There are three types of matter/energy we consider when calculating how the universe expands:

1. Matter - both normal matter and dark matter
3. Dark energy

We measure the expansion of the universe using a scale factor that we normally denote by $a$. The scale factor increases with time as the universe expands, and if we look backwards in time we see $a$ decrease as the universe contracts. We take the value of $a$ to be $1$ right now, so if the value of $a$ is $2$ that mean the universe has expanded by a factor of $2$ and if the value of $a$ is $0.5$ that means the universe has contracted to half its original size.

If we represent the density of matter as $\rho_M$, radiation as $\rho_R$ and dark energy as $\rho_\Lambda$, then the densities are related to $a$ by:

$$\rho_M = \frac{\rho_{M_0}}{a^3} \tag{1}$$

$$\rho_R = \frac{\rho_{R_0}}{a^4} \tag{2}$$

$$\rho_\Lambda = \rho_{\Lambda_0} \tag{3}$$

where the suffix $0$ means the present time i.e. $\rho_{M_0}$ means the density of the matter right now.

If you look at equation (1) this tells you that the density of matter falls as the universe expands in exactly the way you would expect.

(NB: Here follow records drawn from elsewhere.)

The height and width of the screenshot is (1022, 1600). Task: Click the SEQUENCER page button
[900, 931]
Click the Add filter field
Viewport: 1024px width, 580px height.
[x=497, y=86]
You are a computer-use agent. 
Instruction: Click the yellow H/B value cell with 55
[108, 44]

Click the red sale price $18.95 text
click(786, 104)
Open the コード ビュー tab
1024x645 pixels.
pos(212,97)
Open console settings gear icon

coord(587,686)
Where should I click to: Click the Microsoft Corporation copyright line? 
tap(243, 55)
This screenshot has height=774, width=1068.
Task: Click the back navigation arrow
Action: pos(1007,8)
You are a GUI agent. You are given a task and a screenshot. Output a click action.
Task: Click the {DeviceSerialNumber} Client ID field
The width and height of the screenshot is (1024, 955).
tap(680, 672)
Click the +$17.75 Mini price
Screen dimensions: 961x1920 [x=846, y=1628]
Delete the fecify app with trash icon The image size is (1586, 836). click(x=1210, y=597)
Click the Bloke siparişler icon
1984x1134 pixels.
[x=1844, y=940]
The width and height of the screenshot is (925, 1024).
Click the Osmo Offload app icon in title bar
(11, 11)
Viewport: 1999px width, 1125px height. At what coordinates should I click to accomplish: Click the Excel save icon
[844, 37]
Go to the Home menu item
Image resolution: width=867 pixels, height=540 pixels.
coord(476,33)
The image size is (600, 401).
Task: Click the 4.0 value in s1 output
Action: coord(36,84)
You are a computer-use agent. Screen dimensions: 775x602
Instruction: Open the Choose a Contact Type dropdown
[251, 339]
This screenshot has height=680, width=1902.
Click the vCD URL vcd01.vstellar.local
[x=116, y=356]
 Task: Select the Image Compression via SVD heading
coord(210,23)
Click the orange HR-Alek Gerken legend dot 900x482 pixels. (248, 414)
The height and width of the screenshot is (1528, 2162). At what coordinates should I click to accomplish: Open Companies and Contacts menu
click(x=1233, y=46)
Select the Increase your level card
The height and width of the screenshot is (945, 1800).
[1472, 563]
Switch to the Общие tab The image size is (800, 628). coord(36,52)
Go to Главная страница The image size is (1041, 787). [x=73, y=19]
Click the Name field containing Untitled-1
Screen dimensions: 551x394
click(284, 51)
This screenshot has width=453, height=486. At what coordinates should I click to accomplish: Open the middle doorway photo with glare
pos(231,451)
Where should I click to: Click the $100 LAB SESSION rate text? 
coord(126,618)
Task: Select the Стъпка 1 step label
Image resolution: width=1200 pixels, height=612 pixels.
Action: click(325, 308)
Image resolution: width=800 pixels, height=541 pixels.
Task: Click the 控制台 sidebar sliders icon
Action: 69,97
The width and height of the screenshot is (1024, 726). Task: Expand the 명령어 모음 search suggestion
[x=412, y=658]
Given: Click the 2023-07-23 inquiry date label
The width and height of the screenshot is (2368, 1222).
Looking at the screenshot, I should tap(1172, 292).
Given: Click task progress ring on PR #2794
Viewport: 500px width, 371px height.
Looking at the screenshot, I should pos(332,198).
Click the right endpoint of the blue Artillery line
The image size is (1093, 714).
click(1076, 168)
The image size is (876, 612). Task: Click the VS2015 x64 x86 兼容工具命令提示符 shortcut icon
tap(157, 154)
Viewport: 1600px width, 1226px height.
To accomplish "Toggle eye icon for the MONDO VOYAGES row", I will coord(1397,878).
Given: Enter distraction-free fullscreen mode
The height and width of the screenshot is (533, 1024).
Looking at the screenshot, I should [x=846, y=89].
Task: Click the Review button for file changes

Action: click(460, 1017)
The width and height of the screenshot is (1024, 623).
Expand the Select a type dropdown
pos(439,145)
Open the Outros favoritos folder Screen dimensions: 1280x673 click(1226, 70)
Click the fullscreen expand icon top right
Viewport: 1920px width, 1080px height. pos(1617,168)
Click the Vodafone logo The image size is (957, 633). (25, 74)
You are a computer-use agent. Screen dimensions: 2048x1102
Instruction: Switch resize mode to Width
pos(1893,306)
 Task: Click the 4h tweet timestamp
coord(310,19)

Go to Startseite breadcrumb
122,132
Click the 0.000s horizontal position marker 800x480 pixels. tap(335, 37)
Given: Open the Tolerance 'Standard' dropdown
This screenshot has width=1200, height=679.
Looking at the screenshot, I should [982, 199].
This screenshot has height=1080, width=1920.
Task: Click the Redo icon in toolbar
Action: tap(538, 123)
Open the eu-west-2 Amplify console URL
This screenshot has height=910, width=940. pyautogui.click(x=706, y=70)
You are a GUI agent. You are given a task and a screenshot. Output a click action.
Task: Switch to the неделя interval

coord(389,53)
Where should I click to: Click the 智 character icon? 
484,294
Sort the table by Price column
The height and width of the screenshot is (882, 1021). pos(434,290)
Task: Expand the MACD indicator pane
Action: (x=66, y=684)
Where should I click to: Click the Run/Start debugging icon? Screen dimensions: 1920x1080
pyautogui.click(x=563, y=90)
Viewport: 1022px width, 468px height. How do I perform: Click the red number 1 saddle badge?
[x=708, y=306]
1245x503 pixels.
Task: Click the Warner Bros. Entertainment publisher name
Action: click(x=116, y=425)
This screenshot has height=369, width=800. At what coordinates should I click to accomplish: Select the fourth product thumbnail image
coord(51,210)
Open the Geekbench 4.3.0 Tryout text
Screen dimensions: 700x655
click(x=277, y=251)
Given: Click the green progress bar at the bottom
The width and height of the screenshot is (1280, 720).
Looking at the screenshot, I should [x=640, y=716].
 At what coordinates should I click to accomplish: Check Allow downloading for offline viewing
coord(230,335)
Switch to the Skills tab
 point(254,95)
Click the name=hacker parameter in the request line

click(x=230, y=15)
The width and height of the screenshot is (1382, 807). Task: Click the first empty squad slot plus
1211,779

If the universe expands by a factor of two, i.e. $a = 2$, then the volume increases by a factor of $8$ and the density of matter falls by a factor of $a^3 = 8$. The density of matter falls in the way you would expect if matter is conserved.

However note that $\rho_M$ is the average density of the matter over large scales. The expansion of the universe doesn't change the density of the Earth or the Sun because the gravity of bodies like the Earth and the Sun is large enough to conteract the expansion and keep the volume of the Earth constant.

It's more interesting to look at equations (2) and (3). Starting with equation (2) we see that the desnity of radiation falls as $a^4$ not $a^3$. This is because as the universe expands the radiation is red shifted as well as diluted, and the end result is that its density falls faster than matter.

Equation (3) is the really odd one, because it shows that the density of dark energy is constant i.e. as the universe expands the density of the dark energy dosn't change. This looks as if it violates conservation of energy, and well it does. An expanding universe violates time shift symmetry and that means the law of conservation of energy doesn't apply.

I should add that the claim an expanding universe doesn't conserve energy is a bit controversial because it depends on how you calculate total energy and what you include.

• One should note that we don't really know what equation (3) should be. That's just the current model. Whether conservation of energy applies or not is unknown, since we don't know if there is an energy source that feeds dark energy. We could simply be looking at an incomplete description of the system we call "universe". If I had to bet a case of wine, that's what I would bet on. – CuriousOne Jun 19 '15 at 7:01

The expansion of space is like stretching a rubber sheet. (Don't take this analogy too seriously. It works for this explanation but fails elsewhere.) The mass of the rubber sheet stays the same as it gets bigger. Space expands, but mass does not increase with it.